[REQUIRED ACTION] Whenever a line in the records below contains "help", pick it out.

Stored records
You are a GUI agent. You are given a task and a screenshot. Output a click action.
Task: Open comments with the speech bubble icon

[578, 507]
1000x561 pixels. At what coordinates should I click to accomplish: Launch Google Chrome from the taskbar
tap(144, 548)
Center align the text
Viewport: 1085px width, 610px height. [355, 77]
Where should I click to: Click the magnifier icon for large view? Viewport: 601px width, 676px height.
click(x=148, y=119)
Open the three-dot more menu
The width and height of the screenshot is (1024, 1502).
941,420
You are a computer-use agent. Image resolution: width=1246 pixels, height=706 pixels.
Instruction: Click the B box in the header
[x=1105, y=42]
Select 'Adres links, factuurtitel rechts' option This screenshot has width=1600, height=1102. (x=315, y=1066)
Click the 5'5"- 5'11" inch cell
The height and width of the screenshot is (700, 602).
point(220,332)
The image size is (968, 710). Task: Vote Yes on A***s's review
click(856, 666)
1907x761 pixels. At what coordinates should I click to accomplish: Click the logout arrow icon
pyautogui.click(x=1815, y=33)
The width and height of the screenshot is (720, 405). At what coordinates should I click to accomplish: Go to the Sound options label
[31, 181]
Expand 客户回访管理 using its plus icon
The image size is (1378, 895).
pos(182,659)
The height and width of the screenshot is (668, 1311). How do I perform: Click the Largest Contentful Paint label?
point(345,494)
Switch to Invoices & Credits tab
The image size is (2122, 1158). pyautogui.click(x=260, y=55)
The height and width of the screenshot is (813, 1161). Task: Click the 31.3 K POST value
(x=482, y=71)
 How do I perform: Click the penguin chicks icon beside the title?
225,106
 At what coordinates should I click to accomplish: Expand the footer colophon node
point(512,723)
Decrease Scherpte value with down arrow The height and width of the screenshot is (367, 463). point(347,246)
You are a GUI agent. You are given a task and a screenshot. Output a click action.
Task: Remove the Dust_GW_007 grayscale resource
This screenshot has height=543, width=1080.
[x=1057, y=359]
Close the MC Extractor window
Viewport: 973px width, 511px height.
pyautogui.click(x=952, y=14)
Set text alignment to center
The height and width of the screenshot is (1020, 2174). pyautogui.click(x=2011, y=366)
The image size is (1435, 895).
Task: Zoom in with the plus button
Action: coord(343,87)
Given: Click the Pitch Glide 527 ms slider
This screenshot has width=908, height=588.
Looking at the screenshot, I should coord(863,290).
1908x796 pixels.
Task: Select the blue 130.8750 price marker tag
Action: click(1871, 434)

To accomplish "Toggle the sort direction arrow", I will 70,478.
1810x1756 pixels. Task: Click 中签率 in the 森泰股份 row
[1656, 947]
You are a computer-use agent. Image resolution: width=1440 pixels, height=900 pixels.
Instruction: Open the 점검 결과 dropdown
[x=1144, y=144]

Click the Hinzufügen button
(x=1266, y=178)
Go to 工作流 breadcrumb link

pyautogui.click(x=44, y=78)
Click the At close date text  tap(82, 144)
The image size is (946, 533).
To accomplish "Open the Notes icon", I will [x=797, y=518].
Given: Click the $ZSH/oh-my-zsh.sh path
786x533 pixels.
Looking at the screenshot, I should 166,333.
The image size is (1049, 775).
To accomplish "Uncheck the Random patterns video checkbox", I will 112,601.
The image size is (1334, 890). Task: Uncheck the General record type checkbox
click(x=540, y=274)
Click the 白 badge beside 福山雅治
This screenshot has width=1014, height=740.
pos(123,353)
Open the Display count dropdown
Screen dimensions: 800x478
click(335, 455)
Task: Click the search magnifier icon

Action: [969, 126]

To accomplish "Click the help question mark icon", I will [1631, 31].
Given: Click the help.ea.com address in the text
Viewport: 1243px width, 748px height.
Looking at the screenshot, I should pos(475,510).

[ANSWER BOX]
To accomplish "Click the help question mark icon", I will [1631, 31].
Given: Click the help.ea.com address in the text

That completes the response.